The geopolitical fight to come over green energy

The struggle for sustainable energy will soon put China, the US and Europe on a geopolitical collision course. But moving away from fossil fuels is a Herculean task, and a greener politics will not transcend tragedy.

The world is cornered in a Janus-faced energy crisis: one generated by the speed with which it is necessary to replace fossil fuel energy to stop global temperatures rising, and one around oil, on which in three decades’ time, even if carbon neutrality is achieved, the world economy and everyday life will still depend. For all the hope often expressed that the acute problems facing the oil sector are a vindication of the seismic shift in green ambitions over the past couple of years, there is in reality no escape from either side of this predicament.
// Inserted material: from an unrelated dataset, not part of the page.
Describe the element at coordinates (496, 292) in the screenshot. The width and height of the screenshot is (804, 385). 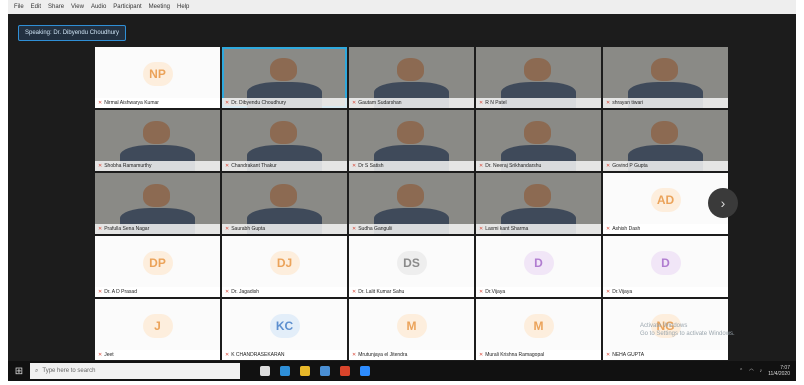
I see `participant-name: Dr.Vijaya` at that location.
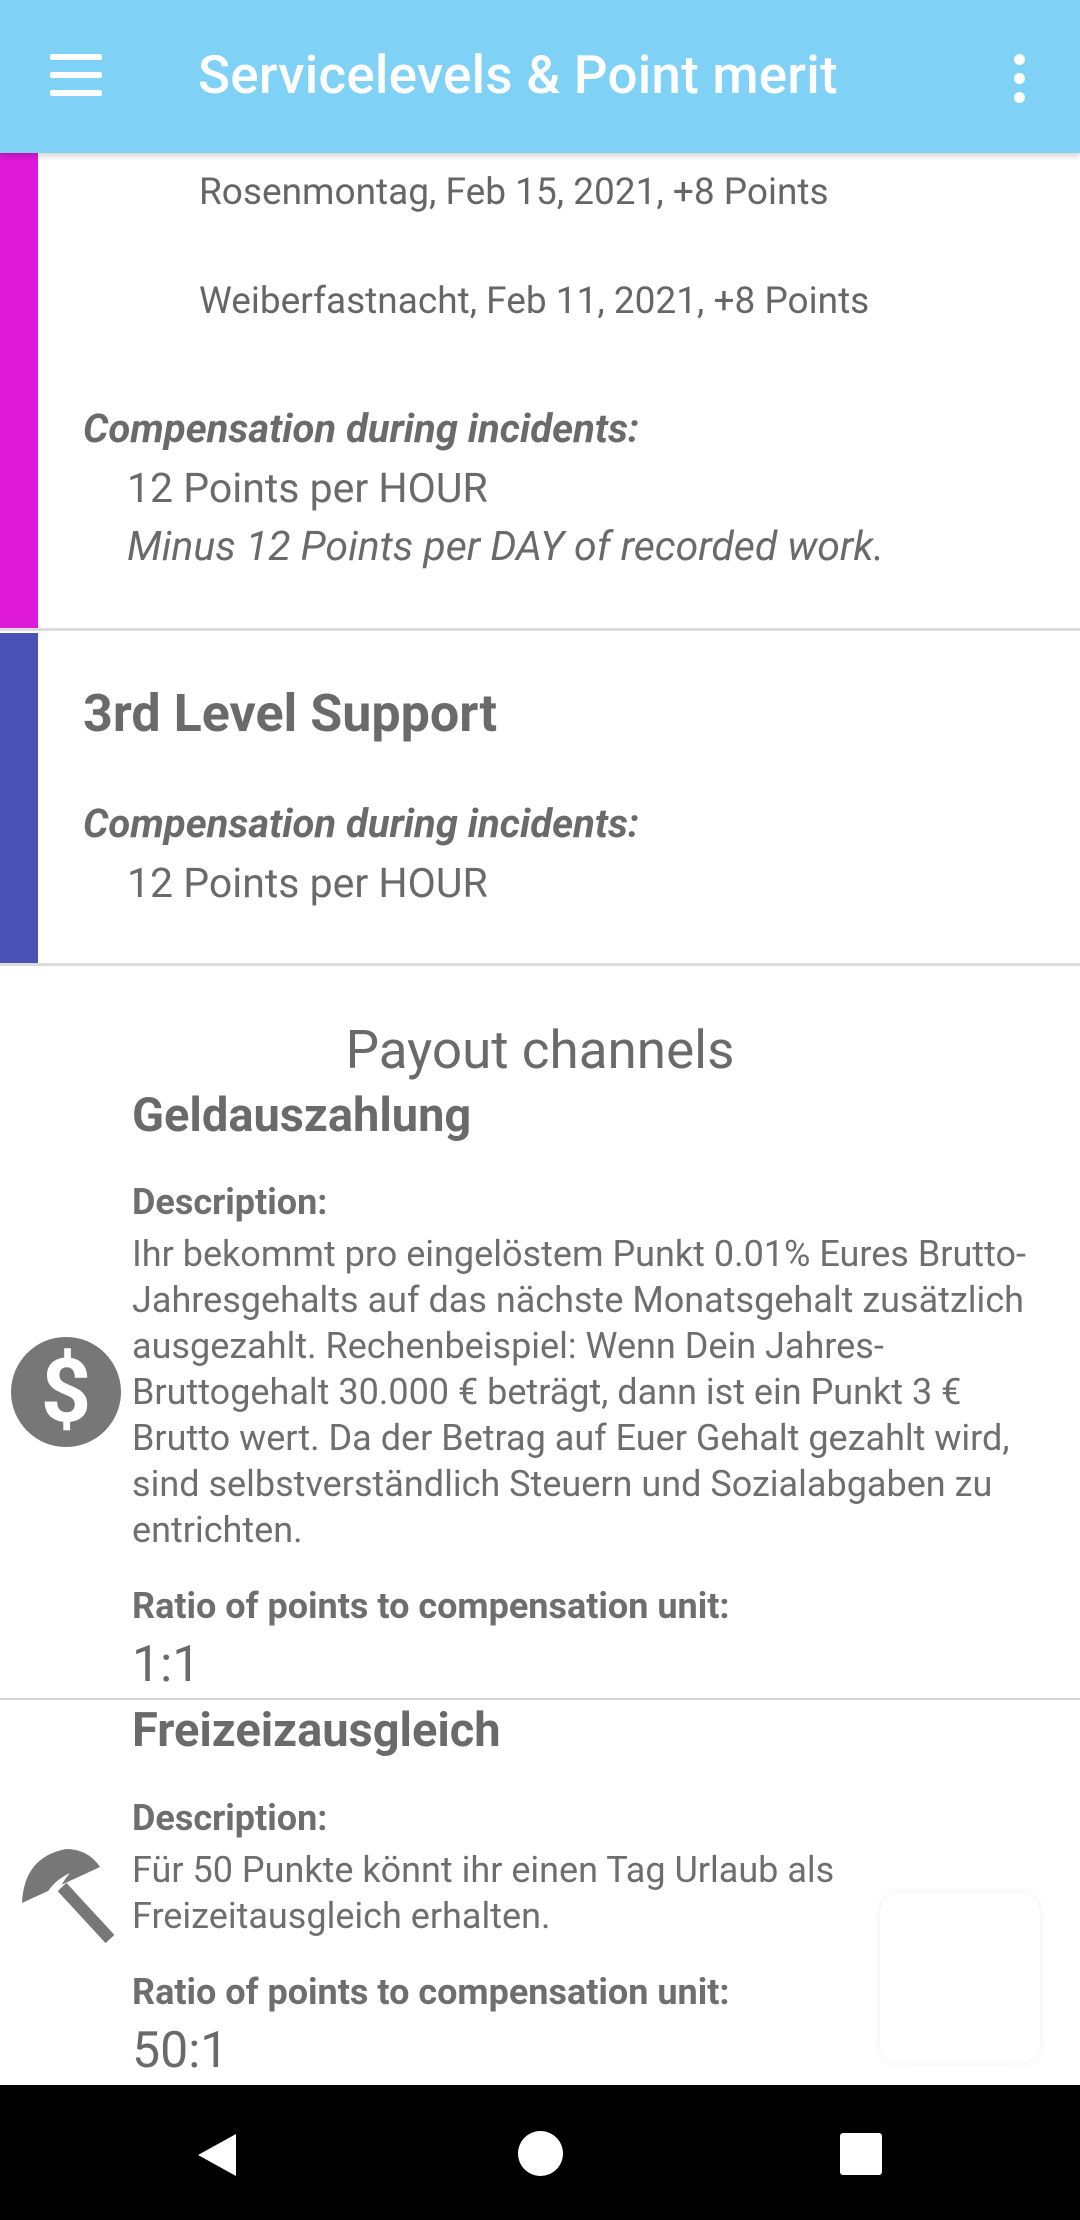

An oil crisis was first evident in the middle years of the 2000s when stagnant supply and sharply escalating Chinese demand sent oil prices soaring to an eventual peak, in real terms a third higher than their previous apex during the early part of the Iran-Iraq war. Since early in the last decade, the shale oil boom has prevented a repeat price shock. But it will prove a temporary lull on the supply side. A report HSBC published in 2017 suggested that more than 80 per cent of existing conventional liquids production – non-shale and tar sands oil – is in decline. Once Saudi Arabia reacted to shale’s ascent by inducing a price slump in late 2014, oil companies severely cut their investments. In 2019, oil production fell for the first time in a decade, even as consumption rose by almost one million barrels per day. Now, having stood for nearly a decade between the world economy and energy-driven recessions, the shale oil industry is in some trouble, savaged by the pandemic shock to demand, low investment, and high debt costs.